# SHORT EXERCISE 1:
In the email on the Android developers' requirements, what section was added on James Bottomley's suggestion?
# SHORT EXERCISE 2:
Write a continuation of the email on the Android developers' requirements, picking up after its final sentence.

# SELECTED TEXT:
This is an updated version of my list posted a couple of days ago at
http://lkml.org/lkml/2010/7/31/73.  Again, this email is an attempt
to present the Android guys' requirements, based on my interpretation
of LKML discussions.

Please note that I am not proposing a solution that meets these
requirements, nor am I attempting to judge the various proposed solutions.
In fact, I am not even trying to judge whether the requirements are
optimal, or even whether or not they make sense at all.  My only goal
at the moment is to improve my understanding of what the Android folks'
requirements are.  That said, I do discuss example mechanisms where
needed to clarify the meaning of the requirements.  This should not be
interpreted as a preference for any given example mechanism.

But first I am going to look at nomenclature, as it appears to me that
at least some of the flamage was due to conflicting definitions.

Ducking into the nearest bunker to avoid the hailstorm of frozen fish...

							Thanx, Paul

------------------------------------------------------------------------

DEFINITIONS

These have been updated based on LKML and linux-pm discussions.  The names
are probably still sub-optimal, but incremental progress is nevertheless
a very good thing.  I have also added a section entitled "CATEGORIES OF
APPLICATION BEHAVIOR" based on a suggestion from James Bottomley.

# INFORMATION SHOWN:
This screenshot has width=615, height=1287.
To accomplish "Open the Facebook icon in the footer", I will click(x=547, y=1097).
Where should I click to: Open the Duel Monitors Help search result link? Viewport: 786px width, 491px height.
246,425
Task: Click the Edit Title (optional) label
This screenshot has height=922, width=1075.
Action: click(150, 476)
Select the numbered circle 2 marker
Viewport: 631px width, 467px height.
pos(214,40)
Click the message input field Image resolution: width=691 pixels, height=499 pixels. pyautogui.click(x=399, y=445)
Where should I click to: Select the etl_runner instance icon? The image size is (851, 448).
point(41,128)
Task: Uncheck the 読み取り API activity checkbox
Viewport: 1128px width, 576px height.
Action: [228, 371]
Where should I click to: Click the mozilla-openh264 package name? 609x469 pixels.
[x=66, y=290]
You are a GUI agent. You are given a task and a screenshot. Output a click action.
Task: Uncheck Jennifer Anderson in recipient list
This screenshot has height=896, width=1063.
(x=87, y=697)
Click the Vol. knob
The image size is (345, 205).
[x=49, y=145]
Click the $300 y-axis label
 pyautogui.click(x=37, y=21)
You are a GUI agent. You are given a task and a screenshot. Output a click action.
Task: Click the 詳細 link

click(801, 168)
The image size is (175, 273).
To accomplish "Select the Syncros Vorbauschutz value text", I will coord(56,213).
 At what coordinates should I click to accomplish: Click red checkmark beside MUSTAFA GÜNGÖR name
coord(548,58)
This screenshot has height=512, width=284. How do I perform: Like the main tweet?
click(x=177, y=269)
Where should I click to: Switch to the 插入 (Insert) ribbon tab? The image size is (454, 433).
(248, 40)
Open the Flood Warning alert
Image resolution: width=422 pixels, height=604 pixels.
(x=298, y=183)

# WRITTEN REPLY 1:
A section entitled "CATEGORIES OF APPLICATION BEHAVIOR"

# WRITTEN REPLY 2:
o	"Ill-behaved application" AKA "untrusted application" AKA
	"crappy application".  The Android guys seem to be thinking in
	terms of applications that are well-designed and well-implemented
	in general, but which do not take power consumption or battery
	life into account.  Examples include applications designed for
	externally powered PCs.  Many other people seemed to instead be
	thinking in terms of an ill-conceived or useless application,
	perhaps exemplified by "bouncing cows".

	Assuming I have correctly guessed what the Android guys were
	thinking of, perhaps "power-oblivious applications" would be a
	better description, which I will use until someone convinces
	me otherwise.

o	"PM-driving application" are applications that are permitted
	to acquire suspend blockers on Android.  Verion 8 of the
	suspend-blocker patch seems to use group permissions to determine
	which applications are classified as power aware.  More generally,
	PM-driving applications seem to be those that have permission
	to exert some control over the system's sleep state.

	Note that an application might be power-oblivious on one Android
	device and PM-driving on another, depending on whether the user
	allows that application to acquire suspend blockers.  The
	classification might even change over time.  For example, a
	user might give an application PM-driving status initially,
	but change his or her mind after some experience with that
	application.

o	Oddly enough, "power-optimized applications" were not discussed.
	See "POWER-OPTIMIZED APPLICATIONS" below for a brief introduction.
	The short version is that power-optimized applications are those
	PM-driving applications that have been aggressively tuned to
	reduce power consumption.

o	Individual devices in an embedded system can enter "device
	low-power states" when not in use.

o	The system as a whole can enter a "system sleep state" when
	the system as a whole is not in use.  Suspend blockers are about
	system sleep states rather than device low-power states.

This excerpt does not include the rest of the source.